One of the key problems between school education and nonformal education lies in the democratisation of the education. For several decades, the occidental countries have been willing to put the access to school within the reach of everyone by instituting free education, by granting scholarships to students. Nevertheless, the State has a hold only over the education structures it organizes and subsidizes. It can not provide a free access to training set afoot by profit-minded educationalists, training which proves to be the most profitable on the employment market especially when it coexists with a bright school curriculum.

In that case, we could wonder how to carry on the effort on the way to the democratisation of profitable forms of knowledge mainly conceived and imparted out of the school structures. The only solution to this question could consist in giving every citizen “courses-vouchers” entitling him to follow out of the school context the training he wishes.

Finally, the last problem I would like to tackle at deals with the transfer of financial resources from the school system to the independent profit-mined educationalists. The market of the nonformal education draws important amounts of money which would perhaps enable the formal education to take in charge the trainings of “dropouts” and the permanent further adult education if these financial flows were reinjected in the school system. If the formal education misses the most profitable training undertakings, it is obvious that it will be weakened and more and more compelled to impart only static forms of knowledge which are the least profitable.

This may once again present us with problems of democracy. When the school functions well, it not only teaches the operative methods but also offers a thorough comprehension of the mechanisms involved. It makes the individuals self-sufficient when faced with knowledge, it gives them the possibilities to become makers of knowledge. The profit-minded educationalists only provide ways of using the techniques. They put this way the individuals in a situation of dependence. It is not obvious that this evolution is positive when we analyze it from a democratic point of view.
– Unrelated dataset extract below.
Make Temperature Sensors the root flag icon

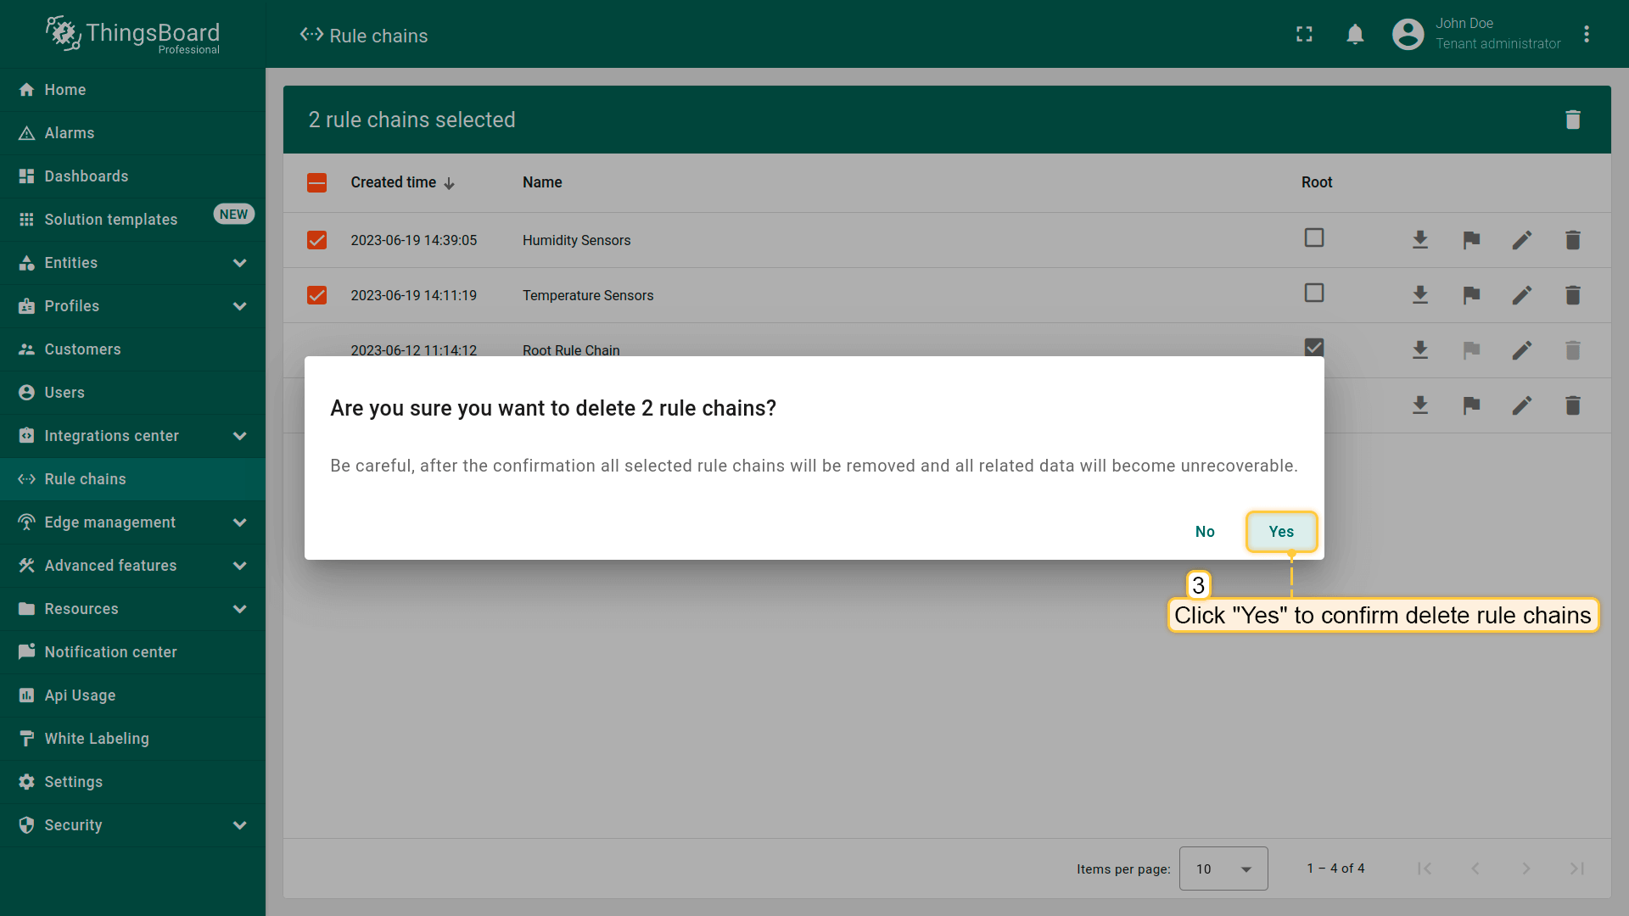point(1471,295)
1 “Le temps du labeur” ALALUF M., Editions de l’U.L.B., 1986.

2 “La formation en alternance des jeunes: Principes pour l’action” JALLADE J.P., CEDE - FOP, Berlin, 1982.

3 “Formation professionelle et professionnels de la formation” MAROY Ch., Doctorat en Sociologie, Louvain-la-Neuve, 1989.

4 “L’autre jeunesse. Jeunes stagiaires sans diplome”, P.U.L., 1987. “Les Entreprises d’Apprentissage Professionnel, des entreprises et des formations pas comme les autres’?” BODDSON D., CHARLIER J.E. et Alii, Louvain-la-Neuve, 1987.

5 “Nouvelles concurrences sur le marche des formation et des savoirs” CHARLIER J.E., I.S.T., Louvain-la-Neuve, I 988.